Holy moly has Google ever been busy with algorithm updates recently! Just a few short weeks ago Google made the 27th update to Panda and last Friday they rolled out Penguin 3.0, the 4th update to this particular piece of the algorithm.

Badass penguins
Is Google’s Penguin update as spectacular as these actual penguins? No. Unfortunately it’s not.

Panda and Penguin are Google’s most famous updates because of the negative impact they had on many website’s rankings when they were rolled out. After many websites plunged in Google’s search engine result pages, SEOs had even more motivation to abide by Google’s guidelines.

What is the Penguin Algorithm update?

As most of us know by now, links pointing to your website act like online recommendations and help boost your sites rankings in Google’s SERPs.

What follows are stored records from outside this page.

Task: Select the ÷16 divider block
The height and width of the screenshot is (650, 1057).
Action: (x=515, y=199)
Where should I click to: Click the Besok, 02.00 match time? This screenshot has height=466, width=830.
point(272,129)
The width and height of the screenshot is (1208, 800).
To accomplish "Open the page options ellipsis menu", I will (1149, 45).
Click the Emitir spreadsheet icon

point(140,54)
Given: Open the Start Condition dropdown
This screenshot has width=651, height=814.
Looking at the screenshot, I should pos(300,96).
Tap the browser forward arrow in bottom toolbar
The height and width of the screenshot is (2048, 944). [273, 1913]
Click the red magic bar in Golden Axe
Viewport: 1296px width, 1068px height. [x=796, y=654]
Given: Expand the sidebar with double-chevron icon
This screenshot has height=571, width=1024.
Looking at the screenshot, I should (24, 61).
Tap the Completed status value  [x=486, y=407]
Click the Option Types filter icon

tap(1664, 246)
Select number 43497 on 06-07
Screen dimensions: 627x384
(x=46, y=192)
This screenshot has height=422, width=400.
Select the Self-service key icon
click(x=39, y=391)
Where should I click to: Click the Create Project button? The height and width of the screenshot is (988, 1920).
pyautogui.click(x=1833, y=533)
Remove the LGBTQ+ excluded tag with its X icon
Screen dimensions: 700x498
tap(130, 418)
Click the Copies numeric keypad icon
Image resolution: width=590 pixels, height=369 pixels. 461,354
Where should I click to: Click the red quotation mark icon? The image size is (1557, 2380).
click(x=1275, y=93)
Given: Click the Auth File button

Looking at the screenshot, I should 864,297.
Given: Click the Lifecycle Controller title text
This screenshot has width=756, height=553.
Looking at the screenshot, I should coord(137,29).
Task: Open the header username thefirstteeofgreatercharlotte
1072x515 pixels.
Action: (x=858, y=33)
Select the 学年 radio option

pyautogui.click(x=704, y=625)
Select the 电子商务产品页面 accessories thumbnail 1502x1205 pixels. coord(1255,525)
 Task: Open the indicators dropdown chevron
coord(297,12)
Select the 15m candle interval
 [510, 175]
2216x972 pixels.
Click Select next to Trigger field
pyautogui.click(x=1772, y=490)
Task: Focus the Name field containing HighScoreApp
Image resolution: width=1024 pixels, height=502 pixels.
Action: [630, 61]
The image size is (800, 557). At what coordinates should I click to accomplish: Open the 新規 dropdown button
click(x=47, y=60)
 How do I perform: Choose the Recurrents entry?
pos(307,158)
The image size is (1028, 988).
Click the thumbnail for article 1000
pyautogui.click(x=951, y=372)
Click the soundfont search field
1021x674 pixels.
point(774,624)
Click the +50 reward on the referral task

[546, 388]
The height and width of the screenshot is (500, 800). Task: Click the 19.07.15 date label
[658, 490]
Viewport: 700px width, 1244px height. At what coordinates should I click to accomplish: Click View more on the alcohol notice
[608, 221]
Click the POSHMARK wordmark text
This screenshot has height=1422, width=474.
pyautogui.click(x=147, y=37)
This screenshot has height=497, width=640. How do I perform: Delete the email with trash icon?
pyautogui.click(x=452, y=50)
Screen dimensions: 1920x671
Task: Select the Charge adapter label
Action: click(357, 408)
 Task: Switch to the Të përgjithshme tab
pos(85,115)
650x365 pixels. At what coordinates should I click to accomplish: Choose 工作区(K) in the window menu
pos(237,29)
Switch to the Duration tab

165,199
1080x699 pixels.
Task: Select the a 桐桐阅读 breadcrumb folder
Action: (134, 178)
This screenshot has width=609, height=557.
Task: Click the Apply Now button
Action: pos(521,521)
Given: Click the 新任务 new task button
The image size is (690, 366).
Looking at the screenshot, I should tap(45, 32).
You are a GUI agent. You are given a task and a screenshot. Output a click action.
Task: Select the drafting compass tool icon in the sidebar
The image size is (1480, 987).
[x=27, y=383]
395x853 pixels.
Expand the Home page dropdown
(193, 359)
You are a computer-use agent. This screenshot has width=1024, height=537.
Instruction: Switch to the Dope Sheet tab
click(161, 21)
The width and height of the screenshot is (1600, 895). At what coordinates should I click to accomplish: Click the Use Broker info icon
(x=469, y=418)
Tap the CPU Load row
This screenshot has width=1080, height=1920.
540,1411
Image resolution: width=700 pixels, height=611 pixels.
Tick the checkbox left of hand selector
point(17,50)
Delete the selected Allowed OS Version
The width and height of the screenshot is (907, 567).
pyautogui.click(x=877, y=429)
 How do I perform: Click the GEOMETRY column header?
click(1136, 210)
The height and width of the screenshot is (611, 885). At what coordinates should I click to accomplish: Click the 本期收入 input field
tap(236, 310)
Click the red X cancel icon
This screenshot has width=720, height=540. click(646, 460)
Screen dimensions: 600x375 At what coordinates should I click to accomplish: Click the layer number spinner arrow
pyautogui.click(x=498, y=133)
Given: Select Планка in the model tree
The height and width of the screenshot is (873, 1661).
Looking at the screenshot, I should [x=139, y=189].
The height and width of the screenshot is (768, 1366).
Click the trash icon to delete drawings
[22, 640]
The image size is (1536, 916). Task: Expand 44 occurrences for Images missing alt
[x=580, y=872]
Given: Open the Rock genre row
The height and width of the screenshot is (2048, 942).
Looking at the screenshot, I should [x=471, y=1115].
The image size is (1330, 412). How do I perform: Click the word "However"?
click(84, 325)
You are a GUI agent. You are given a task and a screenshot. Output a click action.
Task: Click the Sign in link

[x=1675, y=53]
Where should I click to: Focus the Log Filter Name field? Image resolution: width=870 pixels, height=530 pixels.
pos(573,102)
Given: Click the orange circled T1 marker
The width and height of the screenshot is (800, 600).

Google launched the Penguin update in April 2012 with the intention to catch websites that were buying links or obtaining links through networks designed only to help websites rank higher. If your site had links that were added in exchange for money or were using the same anchor text over and over, your site probably fell in rankings.

Disappointed Panda

How did websites recover from the first few Penguin updates?

In order to recover from this algorithm update, you had to go out and remove as many links as you could that would be considered “spammy” by Google. This means any links that you paid for or had coming in from link networks or “spammy” sites had to go.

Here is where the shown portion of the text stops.